Again, if you think something is an error, it helps to address the specific arguments I made for why I reached that conclusion rather than just assert it's wrong. "Is too" "Is not" is not a productive exchange.
I'd have to go through your posts, but I feel like establishing a pattern where you mix a bunch of topics during the course of an argument would be easy enough. The challenge would be to get evidence that you do it on purpose, in order to muddle the issues. Thankfully your approach does not require much in terms of evidence, all I'd have to do is write a plausible story, where your actions are interpreted in an uncharitable light.
Because you wouldn't be undermining your own position. It's pretty clear that the reason you disagree with Murphy is that she thinks all pornography and all prostitution is bad, and you think it can be bad, but in some cases can be ok.
Usually when you accuse someone of being evasive or avoidant, it means they are deliberately trying to not answer a specific question. Her hanging up on Destiny is not evidence of her avoiding a question. There are many other reasons that could explain her refusing to continue the conversation, including the ones she directly stated prior to leaving the stream, or Destiny's conduct during the debate outlined by jkf.
"Sacred" in this context just means "regarding it higher than other day-to-day activities", it can mean anything from "only between married couples" to "only if you feel an emotional connection to the person" (or what the kids these days call "demisexual"). "Casual sex" usually means "outside of a romantic relationship, and with no expectation of it leading to one" it too can mean anything from "sucking off random dudes in bathroom stalls" to "I met someone at a conference, they're from the other side of the world, so there was no chance of it going anywhere, but we were vibing so great together that I spent the night with them anyway". Between the corners of these extremes there's plenty of space for someone being ok with casual sex, but believing it's sacred enough to not be for sale.
It does rely on it. If the "sex is sacred" argument is kept on the table, you can't go on to declare that the likely reason she did not express the argument you outlined, is because it would force her to modify her position. There's still the possibility that that she's just going with the "sex is sacred" approach instead.
And these are all very different from what you wrote in your outline, so I'm not overlooking them, you're moving the goalposts.
"Women are vulnerable (during sex)" does not mean there's an element of violence and coercion in sex. "Selling sex is coercive, because there's money involved" does not imply the same logic holds for wage work.
If you didn't attribute it to her, it makes even less sense to claim that she didn't express these views, because it would force her to modify her position.

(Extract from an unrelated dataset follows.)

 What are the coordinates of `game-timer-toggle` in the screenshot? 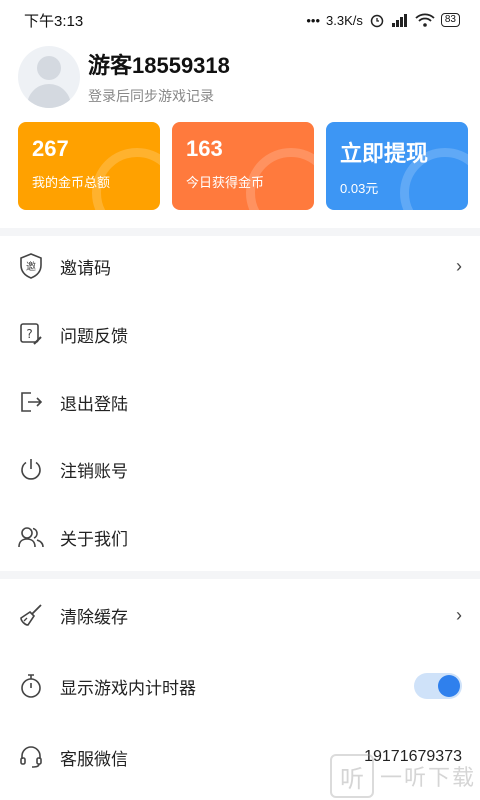 It's located at (438, 686). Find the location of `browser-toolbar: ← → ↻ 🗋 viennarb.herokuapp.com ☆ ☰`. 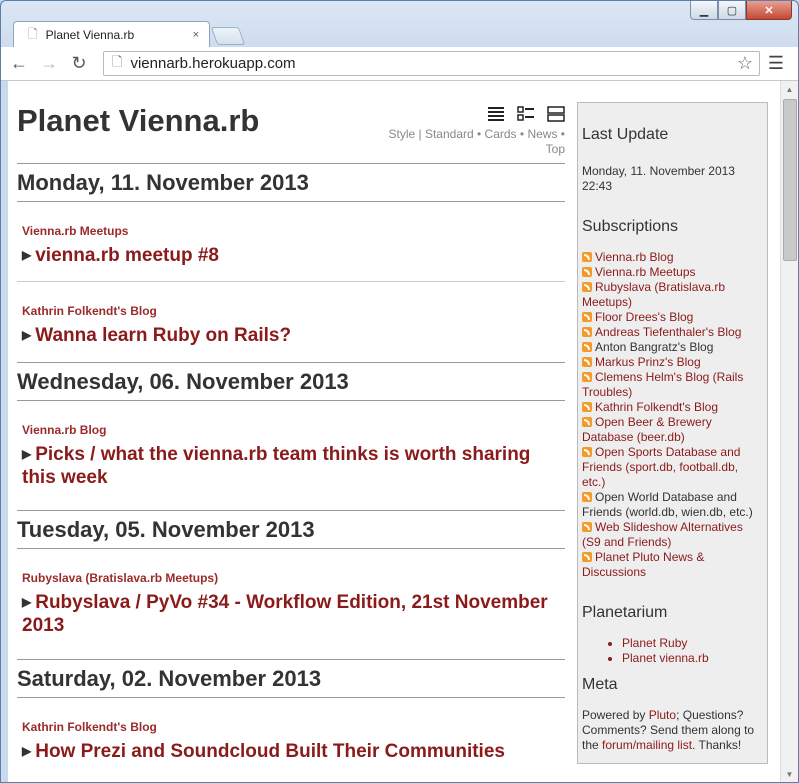

browser-toolbar: ← → ↻ 🗋 viennarb.herokuapp.com ☆ ☰ is located at coordinates (400, 64).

Yeah, but that's the problem with making claims with no evidence - it makes "is not" a perfectly valid response that needs to be addressed.
I understand that you're not convinced by my argument that there's enough evidence that Murphy is acting dishonestly, though keep in mind that I didn't claim my argument was conclusive or irrefutable. That's why I included an epistemological warning up top.
What you're doing here (noting how this specific behavior of hers can have an innocent explanation) is great pushback! I offer one explanation and you offer another, but unless you develop why your explanation is more likely, we're kind of left in the agnostic "who can know?" position. If that's your position then cool.